Short exercise |
Rewrite all the records below, changing "GUI agent" to "screen assistant" everywhere it appears and leaving everything else the same.

--- start Records to use ---

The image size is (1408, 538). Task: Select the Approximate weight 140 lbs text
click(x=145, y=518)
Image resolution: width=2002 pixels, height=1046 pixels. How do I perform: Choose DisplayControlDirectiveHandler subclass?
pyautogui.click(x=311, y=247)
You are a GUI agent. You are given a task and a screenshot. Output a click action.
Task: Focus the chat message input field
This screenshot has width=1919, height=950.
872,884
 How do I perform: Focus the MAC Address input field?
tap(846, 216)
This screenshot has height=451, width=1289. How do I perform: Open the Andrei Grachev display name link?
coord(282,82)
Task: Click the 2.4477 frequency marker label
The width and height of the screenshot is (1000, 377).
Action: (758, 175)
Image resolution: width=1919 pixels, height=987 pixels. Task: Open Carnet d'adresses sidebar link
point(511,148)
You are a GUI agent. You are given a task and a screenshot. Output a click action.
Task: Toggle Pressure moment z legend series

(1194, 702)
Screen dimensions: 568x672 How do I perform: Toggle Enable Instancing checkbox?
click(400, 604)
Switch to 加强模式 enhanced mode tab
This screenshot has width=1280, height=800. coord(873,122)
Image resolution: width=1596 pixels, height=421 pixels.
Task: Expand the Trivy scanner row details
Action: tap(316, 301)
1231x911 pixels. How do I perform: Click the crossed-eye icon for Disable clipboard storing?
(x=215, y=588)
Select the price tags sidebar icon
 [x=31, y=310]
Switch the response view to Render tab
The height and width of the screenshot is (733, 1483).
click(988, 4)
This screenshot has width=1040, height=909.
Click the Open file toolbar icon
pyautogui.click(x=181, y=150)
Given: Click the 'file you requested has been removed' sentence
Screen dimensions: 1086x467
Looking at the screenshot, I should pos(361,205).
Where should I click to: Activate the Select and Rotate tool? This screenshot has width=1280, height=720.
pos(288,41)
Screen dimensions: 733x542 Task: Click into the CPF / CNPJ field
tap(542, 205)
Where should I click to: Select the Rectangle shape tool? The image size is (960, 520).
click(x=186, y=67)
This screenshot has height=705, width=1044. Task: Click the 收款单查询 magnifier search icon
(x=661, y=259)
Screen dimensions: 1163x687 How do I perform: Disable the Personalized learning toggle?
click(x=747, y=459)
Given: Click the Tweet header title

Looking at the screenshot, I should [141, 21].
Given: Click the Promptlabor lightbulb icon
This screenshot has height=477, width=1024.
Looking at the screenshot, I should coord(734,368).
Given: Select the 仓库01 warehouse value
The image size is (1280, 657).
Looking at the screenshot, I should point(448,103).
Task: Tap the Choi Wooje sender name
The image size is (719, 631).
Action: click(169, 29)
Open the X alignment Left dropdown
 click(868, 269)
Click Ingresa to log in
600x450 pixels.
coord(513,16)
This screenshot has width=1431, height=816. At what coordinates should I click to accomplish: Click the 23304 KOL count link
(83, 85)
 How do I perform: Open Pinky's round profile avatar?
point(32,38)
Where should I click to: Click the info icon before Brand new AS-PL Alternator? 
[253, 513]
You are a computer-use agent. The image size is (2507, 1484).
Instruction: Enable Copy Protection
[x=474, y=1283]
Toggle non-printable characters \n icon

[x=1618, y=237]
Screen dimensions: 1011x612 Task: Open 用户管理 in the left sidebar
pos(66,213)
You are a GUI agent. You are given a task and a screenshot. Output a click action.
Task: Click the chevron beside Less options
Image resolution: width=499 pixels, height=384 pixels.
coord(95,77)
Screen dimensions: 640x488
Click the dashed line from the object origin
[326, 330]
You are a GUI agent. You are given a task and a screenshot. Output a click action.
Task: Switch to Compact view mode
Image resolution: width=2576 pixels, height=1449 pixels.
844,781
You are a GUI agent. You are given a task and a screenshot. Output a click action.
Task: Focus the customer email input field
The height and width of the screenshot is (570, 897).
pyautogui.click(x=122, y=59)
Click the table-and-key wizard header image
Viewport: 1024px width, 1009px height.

--- end Records to use ---

Reply to the exercise |
The image size is (1408, 538). Task: Select the Approximate weight 140 lbs text
click(x=145, y=518)
Image resolution: width=2002 pixels, height=1046 pixels. How do I perform: Choose DisplayControlDirectiveHandler subclass?
pyautogui.click(x=311, y=247)
You are a screen assistant. You are given a task and a screenshot. Output a click action.
Task: Focus the chat message input field
This screenshot has width=1919, height=950.
872,884
 How do I perform: Focus the MAC Address input field?
tap(846, 216)
This screenshot has height=451, width=1289. How do I perform: Open the Andrei Grachev display name link?
coord(282,82)
Task: Click the 2.4477 frequency marker label
The width and height of the screenshot is (1000, 377).
Action: (758, 175)
Image resolution: width=1919 pixels, height=987 pixels. Task: Open Carnet d'adresses sidebar link
point(511,148)
You are a screen assistant. You are given a task and a screenshot. Output a click action.
Task: Toggle Pressure moment z legend series

(1194, 702)
Screen dimensions: 568x672 How do I perform: Toggle Enable Instancing checkbox?
click(400, 604)
Switch to 加强模式 enhanced mode tab
This screenshot has width=1280, height=800. coord(873,122)
Image resolution: width=1596 pixels, height=421 pixels.
Task: Expand the Trivy scanner row details
Action: tap(316, 301)
1231x911 pixels. How do I perform: Click the crossed-eye icon for Disable clipboard storing?
(x=215, y=588)
Select the price tags sidebar icon
 [x=31, y=310]
Switch the response view to Render tab
The height and width of the screenshot is (733, 1483).
click(988, 4)
This screenshot has width=1040, height=909.
Click the Open file toolbar icon
pyautogui.click(x=181, y=150)
Given: Click the 'file you requested has been removed' sentence
Screen dimensions: 1086x467
Looking at the screenshot, I should pos(361,205).
Where should I click to: Activate the Select and Rotate tool? This screenshot has width=1280, height=720.
pos(288,41)
Screen dimensions: 733x542 Task: Click into the CPF / CNPJ field
tap(542, 205)
Where should I click to: Select the Rectangle shape tool? The image size is (960, 520).
click(x=186, y=67)
This screenshot has height=705, width=1044. Task: Click the 收款单查询 magnifier search icon
(x=661, y=259)
Screen dimensions: 1163x687 How do I perform: Disable the Personalized learning toggle?
click(x=747, y=459)
Given: Click the Tweet header title

Looking at the screenshot, I should [141, 21].
Given: Click the Promptlabor lightbulb icon
This screenshot has height=477, width=1024.
Looking at the screenshot, I should coord(734,368).
Given: Select the 仓库01 warehouse value
The image size is (1280, 657).
Looking at the screenshot, I should point(448,103).
Task: Tap the Choi Wooje sender name
The image size is (719, 631).
Action: click(169, 29)
Open the X alignment Left dropdown
 click(868, 269)
Click Ingresa to log in
600x450 pixels.
coord(513,16)
This screenshot has width=1431, height=816. At what coordinates should I click to accomplish: Click the 23304 KOL count link
(83, 85)
 How do I perform: Open Pinky's round profile avatar?
point(32,38)
Where should I click to: Click the info icon before Brand new AS-PL Alternator? 
[253, 513]
You are a computer-use agent. The image size is (2507, 1484).
Instruction: Enable Copy Protection
[x=474, y=1283]
Toggle non-printable characters \n icon

[x=1618, y=237]
Screen dimensions: 1011x612 Task: Open 用户管理 in the left sidebar
pos(66,213)
You are a screen assistant. You are given a task and a screenshot. Output a click action.
Task: Click the chevron beside Less options
Image resolution: width=499 pixels, height=384 pixels.
coord(95,77)
Screen dimensions: 640x488
Click the dashed line from the object origin
[326, 330]
You are a screen assistant. You are given a task and a screenshot. Output a click action.
Task: Switch to Compact view mode
Image resolution: width=2576 pixels, height=1449 pixels.
844,781
You are a screen assistant. You are given a task and a screenshot. Output a click action.
Task: Focus the customer email input field
The height and width of the screenshot is (570, 897).
pyautogui.click(x=122, y=59)
Click the table-and-key wizard header image
Viewport: 1024px width, 1009px height.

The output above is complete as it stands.